Marriage ceremony scene from “Birth of a Nation 2016”. Photo: MGN Online

Alexander is a self-described “professional historian” of the Black experience in the 19th century and a teacher of historical accuracy in film. And true to her bonafides, undergirding her argument that the film is an “epic fail” is her interpretation of Parker’s failed allegiance to historical “fidelity.” Alexander charges that the film is rife with discrepancies, omissions, and downright inaccuracies. On these points, she dismisses the film as not useful. I’ll leave the question of who authored the histories she references for another time.

It is her “outrage about violence against women” in the film that stoked the fires of a type of feminist argument. Alexander asserts that the brutal assault on Nat Turner’s wife was the single spark that drove him to avenging acts of violence. After her article appeared, some went as far to say that Parker shouldn’t have included the rape attributions at all. For as a rapist—the haters believe that he is/was guilty, regardless of the outcome of the judicial process— he cannot/should not include such content in his art. This aspect of the argument seems to be that Parker—even nearly two decades later—doesn’t possess the moral gravitas to make any depictions of violence against women.

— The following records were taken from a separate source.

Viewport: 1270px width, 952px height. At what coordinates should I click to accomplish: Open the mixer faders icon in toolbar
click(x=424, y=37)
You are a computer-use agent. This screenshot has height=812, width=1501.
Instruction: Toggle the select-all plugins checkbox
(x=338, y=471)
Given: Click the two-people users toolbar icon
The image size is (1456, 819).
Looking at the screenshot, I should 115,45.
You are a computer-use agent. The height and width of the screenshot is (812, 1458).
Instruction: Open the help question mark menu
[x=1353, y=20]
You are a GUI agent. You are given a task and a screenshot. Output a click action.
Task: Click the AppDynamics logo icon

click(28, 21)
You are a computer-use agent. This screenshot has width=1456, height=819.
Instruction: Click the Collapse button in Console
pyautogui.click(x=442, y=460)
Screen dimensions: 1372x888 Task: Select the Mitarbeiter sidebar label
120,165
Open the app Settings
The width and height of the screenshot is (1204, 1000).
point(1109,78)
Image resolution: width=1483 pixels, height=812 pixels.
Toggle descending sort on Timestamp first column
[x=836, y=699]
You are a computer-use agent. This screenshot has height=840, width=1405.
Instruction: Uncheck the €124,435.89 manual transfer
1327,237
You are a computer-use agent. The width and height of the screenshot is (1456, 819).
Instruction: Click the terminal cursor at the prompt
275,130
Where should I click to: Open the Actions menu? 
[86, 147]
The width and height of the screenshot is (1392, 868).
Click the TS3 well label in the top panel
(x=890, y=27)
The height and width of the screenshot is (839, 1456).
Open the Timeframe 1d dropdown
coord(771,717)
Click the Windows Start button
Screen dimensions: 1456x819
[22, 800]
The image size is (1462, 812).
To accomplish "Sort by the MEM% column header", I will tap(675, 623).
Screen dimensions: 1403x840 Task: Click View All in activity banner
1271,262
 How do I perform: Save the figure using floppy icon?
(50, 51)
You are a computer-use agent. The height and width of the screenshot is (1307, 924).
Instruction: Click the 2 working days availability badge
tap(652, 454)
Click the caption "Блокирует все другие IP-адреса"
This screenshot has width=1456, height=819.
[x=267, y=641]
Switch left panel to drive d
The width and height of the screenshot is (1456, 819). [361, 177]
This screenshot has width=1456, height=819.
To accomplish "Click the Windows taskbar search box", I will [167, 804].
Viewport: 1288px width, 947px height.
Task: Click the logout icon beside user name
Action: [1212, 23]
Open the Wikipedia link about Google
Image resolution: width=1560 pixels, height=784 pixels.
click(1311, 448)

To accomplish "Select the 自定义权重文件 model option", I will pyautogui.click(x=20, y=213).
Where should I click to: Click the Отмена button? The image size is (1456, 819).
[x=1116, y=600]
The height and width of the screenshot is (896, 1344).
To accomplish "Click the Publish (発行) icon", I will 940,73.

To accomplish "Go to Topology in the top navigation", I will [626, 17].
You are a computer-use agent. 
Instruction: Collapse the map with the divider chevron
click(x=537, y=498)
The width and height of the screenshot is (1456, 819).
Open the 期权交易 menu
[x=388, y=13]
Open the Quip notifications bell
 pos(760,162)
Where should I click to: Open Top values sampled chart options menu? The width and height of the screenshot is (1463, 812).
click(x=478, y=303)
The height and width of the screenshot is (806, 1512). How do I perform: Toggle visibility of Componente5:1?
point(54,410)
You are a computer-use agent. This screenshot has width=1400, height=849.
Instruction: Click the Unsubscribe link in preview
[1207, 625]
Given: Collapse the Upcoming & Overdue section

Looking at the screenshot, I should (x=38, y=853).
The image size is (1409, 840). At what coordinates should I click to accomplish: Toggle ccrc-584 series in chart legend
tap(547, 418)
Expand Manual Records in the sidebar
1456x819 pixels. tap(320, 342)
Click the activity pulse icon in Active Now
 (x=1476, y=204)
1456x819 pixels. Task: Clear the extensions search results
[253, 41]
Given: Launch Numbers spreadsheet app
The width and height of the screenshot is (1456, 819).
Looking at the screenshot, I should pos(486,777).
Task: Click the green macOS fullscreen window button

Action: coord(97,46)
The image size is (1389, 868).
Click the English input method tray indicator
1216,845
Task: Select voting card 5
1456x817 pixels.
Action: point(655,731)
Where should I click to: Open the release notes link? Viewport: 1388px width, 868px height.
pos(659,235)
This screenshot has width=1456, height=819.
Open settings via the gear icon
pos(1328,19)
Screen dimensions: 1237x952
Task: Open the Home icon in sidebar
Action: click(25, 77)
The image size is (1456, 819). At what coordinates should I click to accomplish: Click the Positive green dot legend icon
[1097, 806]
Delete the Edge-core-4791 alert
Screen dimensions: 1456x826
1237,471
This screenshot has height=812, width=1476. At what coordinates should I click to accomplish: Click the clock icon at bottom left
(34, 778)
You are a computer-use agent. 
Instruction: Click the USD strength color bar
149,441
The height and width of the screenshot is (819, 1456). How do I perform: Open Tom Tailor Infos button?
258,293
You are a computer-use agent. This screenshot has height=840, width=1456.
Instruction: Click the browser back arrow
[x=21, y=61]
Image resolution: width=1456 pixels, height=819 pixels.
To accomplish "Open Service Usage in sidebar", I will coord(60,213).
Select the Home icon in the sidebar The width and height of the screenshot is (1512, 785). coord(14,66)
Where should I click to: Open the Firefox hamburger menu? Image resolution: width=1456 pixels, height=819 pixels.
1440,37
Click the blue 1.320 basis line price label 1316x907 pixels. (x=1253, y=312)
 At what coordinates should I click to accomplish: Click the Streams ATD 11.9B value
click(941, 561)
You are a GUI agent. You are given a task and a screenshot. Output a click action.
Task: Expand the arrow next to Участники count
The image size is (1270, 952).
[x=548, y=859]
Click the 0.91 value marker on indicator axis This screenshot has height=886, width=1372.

What I don’t get is how the film becomes a litmus test for Parker’s personal behavior in the past. Black men were not perpetrating the assaults and assaults on Black women, and men, that were a common occurrence during slavery. Did we see the same film? What about the carefully constructed plot development and its faithful adherence to Freytag’s Pyramid which is used in teaching drama and which I have used in teaching film adaptations of literary works? Parker does a fine job of building the audience’s connection to Nat and his wife through the exposition of a tender and beautifully captured love story. That story is juxtaposed with events of increasing brutality which actualize Nat Turner and serve as the impetus for his actions.

Much of the conversation painted Alexander’s arguments as coming from feminists. But what is the operant definition of feminism being applied? Is it referring to the White women who started their own movement— marginalizing Black women— when Black men got the vote before them? Or does it refer to the second wave of feminism in the 1960s which decried any place for men and promoted the supremacy of women? Or does it refer to the current tensions in Women’s Studies programs where race is trumped by gender? You can choose your poison.

I for one subscribe to a viewpoint which focuses on relationships between Black men and women which are mutually supportive of the broader struggle for humanity and the liberation of all oppressed people of color. This is the lens through which I assessed the critiques of the film.

For to address Alexander’s other argument—that the film was “carefully constructed to redeem [B]lack masculinity at [B]lack women’s expense”—we have to ask ourselves: What is the position of feminism and feminists, specifically Black feminists in relationship to men in general and Black men specifically? Is it one of competition? One of opposition? One of antagonism? Or is it one of cooperation and mutual respect?

In the film I saw, the women were not silenced. The three developed female characters were quietly yet convincingly vocal in their strong support of the time and what had to be done. Nat’s Granny, his mother, and his beloved wife Cherry gird up his loins with the power of African traditions and visions of a strong Black male lineage. Far from being “passive victim[s] in need of [help from Black men]” –Alexander’s words—they are fiercely proud of his decision.

Sisters! Can the Black man have a moment? Can we celebrate a film which cast Black men as “courageous saviors?” This is again Alexander’s phrase, but she uses it to describe the dissemination of “archaic and damaging myths that cast Black men as courageous saviors.” Stop right there! Damaging myth? One of the most powerful scenes in the film, which celebrates the Black masculinity follows Nat’s whipping—when he successfully struggles to be found standing on his feet. This is the climax of the movie. This is the point. It is a film about Black resistance and it is not a film only about the Black woman. It is a film about the collective and unity of Black people, told through the eyes of a Black man. And it is magnificent.